Seen that way, while book prices are ridiculous, that expense as compared to the entire expense not just in money but in time and effort, is relatively small. It's an investment I've made against the future, where the best recollection and use of my education may be paramount.

And... Those prices are simply unfair. For a system that purports to provide its students tools for life -- not just formulae, but ways of thinking and being. To then increase the burden on those students of taking with them the references they used and might wish to retain as part of retaining that education... It seems that their actions in this matter oppose their rhetoric.

Then again, even when prices weren't so high, I saw a lot of my fellow students simply discarding their books -- at the end of semester, not just after graduation. Many people do "move on" and live "in the present."

Except, those people then seem to be the ones who can't recall what they learned, and who don't do as thorough and good a job in their work.

Living in the present, without the full benefit of history. And reacting based upon a more or less vague impression, rather than detailed knowledge.

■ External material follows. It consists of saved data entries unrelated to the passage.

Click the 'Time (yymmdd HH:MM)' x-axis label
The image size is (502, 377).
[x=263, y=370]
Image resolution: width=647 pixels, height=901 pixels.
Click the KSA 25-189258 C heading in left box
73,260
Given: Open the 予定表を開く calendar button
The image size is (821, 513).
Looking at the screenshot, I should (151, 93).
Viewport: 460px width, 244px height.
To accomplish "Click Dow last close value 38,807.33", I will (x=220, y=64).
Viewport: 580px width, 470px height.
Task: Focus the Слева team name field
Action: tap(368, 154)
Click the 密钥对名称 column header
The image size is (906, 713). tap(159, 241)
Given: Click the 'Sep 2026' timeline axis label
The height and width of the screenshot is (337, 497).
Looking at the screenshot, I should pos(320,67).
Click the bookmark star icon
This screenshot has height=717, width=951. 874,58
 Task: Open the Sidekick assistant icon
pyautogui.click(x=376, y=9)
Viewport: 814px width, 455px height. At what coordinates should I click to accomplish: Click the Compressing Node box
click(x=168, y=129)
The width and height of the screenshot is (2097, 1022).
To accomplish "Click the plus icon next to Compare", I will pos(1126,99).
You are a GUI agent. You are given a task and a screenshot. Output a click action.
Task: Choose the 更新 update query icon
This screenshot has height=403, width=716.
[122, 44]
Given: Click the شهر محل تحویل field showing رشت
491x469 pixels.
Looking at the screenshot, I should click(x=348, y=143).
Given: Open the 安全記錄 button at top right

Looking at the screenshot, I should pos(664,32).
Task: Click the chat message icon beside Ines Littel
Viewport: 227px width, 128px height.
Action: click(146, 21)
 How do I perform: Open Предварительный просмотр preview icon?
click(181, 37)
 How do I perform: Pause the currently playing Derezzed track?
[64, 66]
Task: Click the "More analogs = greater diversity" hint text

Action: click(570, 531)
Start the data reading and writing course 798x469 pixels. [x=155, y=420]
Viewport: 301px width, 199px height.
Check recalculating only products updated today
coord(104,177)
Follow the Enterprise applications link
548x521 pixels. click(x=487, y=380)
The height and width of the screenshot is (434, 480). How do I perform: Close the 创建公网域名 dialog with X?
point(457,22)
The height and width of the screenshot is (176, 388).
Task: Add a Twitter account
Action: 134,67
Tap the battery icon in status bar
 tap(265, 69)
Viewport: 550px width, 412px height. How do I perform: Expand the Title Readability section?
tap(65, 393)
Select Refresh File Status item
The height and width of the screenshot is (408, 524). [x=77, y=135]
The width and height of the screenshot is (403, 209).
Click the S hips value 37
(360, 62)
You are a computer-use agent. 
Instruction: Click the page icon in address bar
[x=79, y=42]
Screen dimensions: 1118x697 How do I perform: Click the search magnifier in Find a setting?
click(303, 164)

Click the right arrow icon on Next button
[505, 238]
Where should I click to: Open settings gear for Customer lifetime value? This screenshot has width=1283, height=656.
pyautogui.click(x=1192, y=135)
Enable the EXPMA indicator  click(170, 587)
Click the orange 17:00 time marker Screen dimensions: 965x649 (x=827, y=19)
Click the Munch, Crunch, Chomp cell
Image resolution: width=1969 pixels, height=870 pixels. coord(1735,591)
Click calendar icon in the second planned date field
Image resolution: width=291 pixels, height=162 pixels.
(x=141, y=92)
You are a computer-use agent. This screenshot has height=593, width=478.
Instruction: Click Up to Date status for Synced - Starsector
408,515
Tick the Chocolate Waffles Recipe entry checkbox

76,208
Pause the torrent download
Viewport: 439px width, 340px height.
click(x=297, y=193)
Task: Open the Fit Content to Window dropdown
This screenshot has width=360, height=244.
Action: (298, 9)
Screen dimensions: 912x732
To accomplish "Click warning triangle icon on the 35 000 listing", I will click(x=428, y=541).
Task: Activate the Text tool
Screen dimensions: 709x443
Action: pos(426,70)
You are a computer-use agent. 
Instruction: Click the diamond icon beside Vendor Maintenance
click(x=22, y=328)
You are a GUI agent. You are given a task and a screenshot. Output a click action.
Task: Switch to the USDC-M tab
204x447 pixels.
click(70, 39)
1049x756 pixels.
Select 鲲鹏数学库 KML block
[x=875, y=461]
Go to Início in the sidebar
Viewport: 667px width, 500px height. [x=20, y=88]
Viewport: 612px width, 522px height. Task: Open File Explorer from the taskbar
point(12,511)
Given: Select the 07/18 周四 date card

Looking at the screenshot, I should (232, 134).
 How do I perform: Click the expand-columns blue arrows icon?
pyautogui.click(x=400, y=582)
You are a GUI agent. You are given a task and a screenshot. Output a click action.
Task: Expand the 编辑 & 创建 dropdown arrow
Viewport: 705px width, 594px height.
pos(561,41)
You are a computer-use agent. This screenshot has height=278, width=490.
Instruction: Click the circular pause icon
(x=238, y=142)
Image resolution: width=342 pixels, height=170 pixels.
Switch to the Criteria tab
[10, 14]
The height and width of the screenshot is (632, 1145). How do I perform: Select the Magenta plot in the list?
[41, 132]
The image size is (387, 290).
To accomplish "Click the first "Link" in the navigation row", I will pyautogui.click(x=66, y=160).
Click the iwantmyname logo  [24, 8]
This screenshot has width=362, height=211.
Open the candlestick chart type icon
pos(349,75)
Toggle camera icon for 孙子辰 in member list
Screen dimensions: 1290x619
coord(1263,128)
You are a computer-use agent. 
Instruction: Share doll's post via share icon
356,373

What, really, do our institutions want us to retain? How do they want us to live our lives. As demonstrated through their actions -- e.g. these book prices -- rather than their rhetoric?

Anyway...

As for electronic copies. I find I read a lot better from printed pages than from screen. And, as others have pointed out, the "legitimate" electronic versions all too often come with electronic leases -- leashes -- with access deniable purposefully or inadvertently at any point in the future.

My Discrete Math book is still as accessible to me, today -- with any particular personal notes of interest and focus I may have added -- as it was when I bought it. I had to pay for it, and I've had to schlep it around. But I've also had to do that with my education, taking up premium space in my gray matter. I paid a lot more for the education; I hope and believe keeping the book handy helps me retain that larger value.

P.S. And I still find that the good books provide me more useful and valuable access to their information than an ever more cluttered and noisy Internet -- for all that their are many gems -- resources and contributors -- on it. These days, if you can only find them.